No se recordaba nada igual desde los atentados del 11-S, la crisis de la industria sería holística, de un batacazo profundo, ya que aerolíneas, turismo, los sectores no básicos, servicios educativos, sufrirían la imposición de la restricción de movilidad.
En España, el estado de alarma para confinar, para recluir a los ciudadanos en sus casas, se decretaba desde mediados de marzo, para intentar contener una pandemia de infección que se nos venía encima.

La Organización Mundial de la Salud tardó en declarar oficialmente esta pandemia y los gobiernos de medio mundo tuvieron pocos reflejos en anticiparse a los acontecimientos. Se vieron sobrepasados por una infección que se expandía en progresión geométrica. Los propios sanitarios se expusieron a riesgos que no habían previsto. Fallaron las previsiones de material sanitario de protección.
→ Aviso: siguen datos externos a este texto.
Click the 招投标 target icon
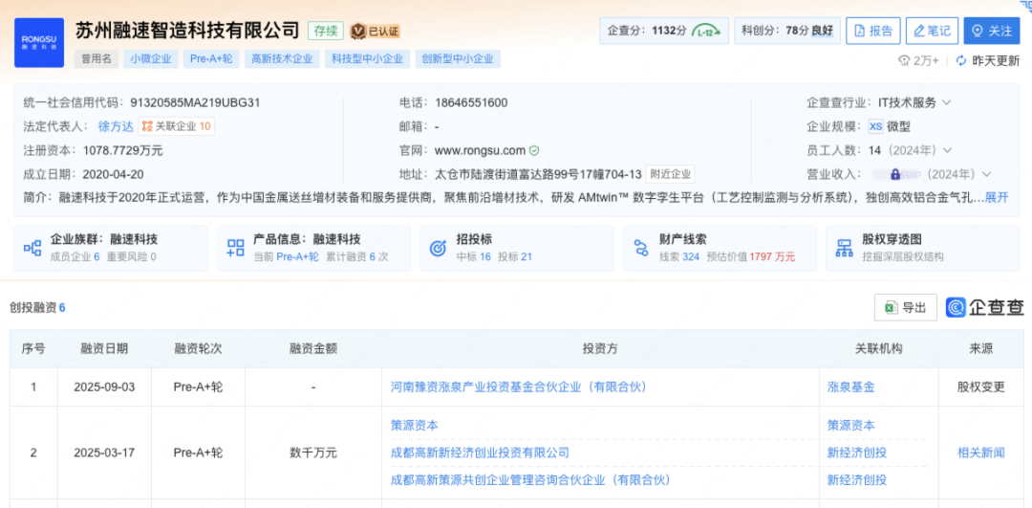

Empezó a funcionar el mercado negro y de extraperlo en productos de parafarmacia.

Lo más indigno se desarrolló en residencias de personas mayores, abandonando a estas personas desvalidas a su suerte, negándoles tratamientos médicos por su simple condición de ser octogenarios. Las unidades de cuidados intensivos y las urgencias hospitalarias se vieron desbordadas. Parecía que el apocalipsis, o el cataclismo, esta vez sí habían llegado a nuestro mundo.
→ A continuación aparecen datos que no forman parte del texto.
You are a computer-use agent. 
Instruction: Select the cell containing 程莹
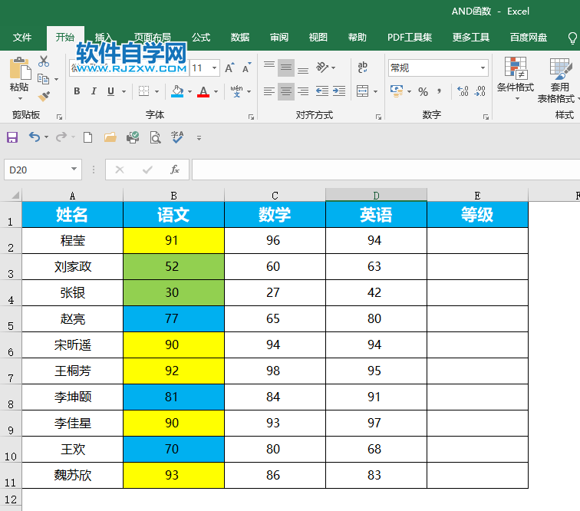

La gente se recluyó en sus viviendas a cal y canto. Seguramente por miedo, por ansiedad, por temor a lo que pudiera venir. Era un aislamiento que nunca antes se había sentido, se estaba arruinando la vida social de cada persona para ser sustituida por una especie de cárcel de papel, de cárcel de cartón, que te mantenía ensimismado, con ratos de sudor, con ratos de palpitaciones.

El miedo cada uno lo interpretaba de una manera, miedo a la oscuridad, miedo a la incertidumbre, miedo a lo desconocido, miedo a  un peligro invisible.

En esas primeras jornadas de confinamiento todo era extraño, un consumo inusitado de televisión, llamadas compulsivas a la familia y a los amigos preguntando por la salud, preocupación por acopiar alimentos de primera necesidad, histerismo por conseguir alguna mascarilla mágica que servía de armamento contra el virus maligno.

Recuerdo que había vivido una experiencia parecida, en noviembre de 1975, ejerciendo de jefe de patrulla en una esquina del Aaiún, cuando era territorio español. En aquellos tiempos previos a la “marcha verde” y la salida de las tropas españolas del Sahara Occidental, se decretó un toque de queda, desde las seis de la tarde a las siete de la mañana del día siguiente. La movilidad de las personas estaba prohibida, se identificaba a cualquiera que pasaba por tu lado, exiguos transeúntes y casi siempre militares españoles de alguna graduación.

Como historiador, también me viene a la memoria el contexto del intento de Golpe de Estado en España en 1.981, cuando el teniente general Miláns del Bosch, ordenó la salida de carros de combate a las calles de Valencia y publicó un toque de queda desde las veintiuna a las siete horas, pudiendo deambular por las calles sólo dos personas y recluirse todos en sus domicilios.

Se veían por las calles muchos coches patrulla de todo tipo de fuerzas y cuerpos de seguridad del estado, también de unidades militares variadas, utilizando sus altavoces para intimidad a los vecinos a no salir de casa. La propaganda oficial lanzaba obsesivamente un “quédate en casa”, que era todo un grito imperativo, toda una orden coactiva, amable, pero coactiva.

A todos estos mandatos forzosos, seguramente por seguridad sanitaria, los ciudadanos respondimos con gritos de libertad. El ritmo resistiré se convirtió en la válvula de escape colectivo a esa prisión de papel que era el confinamiento.

Carla y yo, salíamos cada noche a la terraza para aplaudir. Dábamos palmoteos al aire, queriendo felicitar a aquellos que mantenían las banderas de la solidaridad, de profesionalidad, de lo público.

Loas y lisonjas a quien se preocupa por los demás. Una sociedad no avanza sin esas buenas gentes que se entregan a los demás .El COVID-19 también ha hecho aflorar una sociedad demasiado dormida, demasiado pasota a veces.

La historia nos da a conocer acontecimientos en nuestras civilizaciones, pero no nos enseña a no tropezar dos veces en la misma piedra.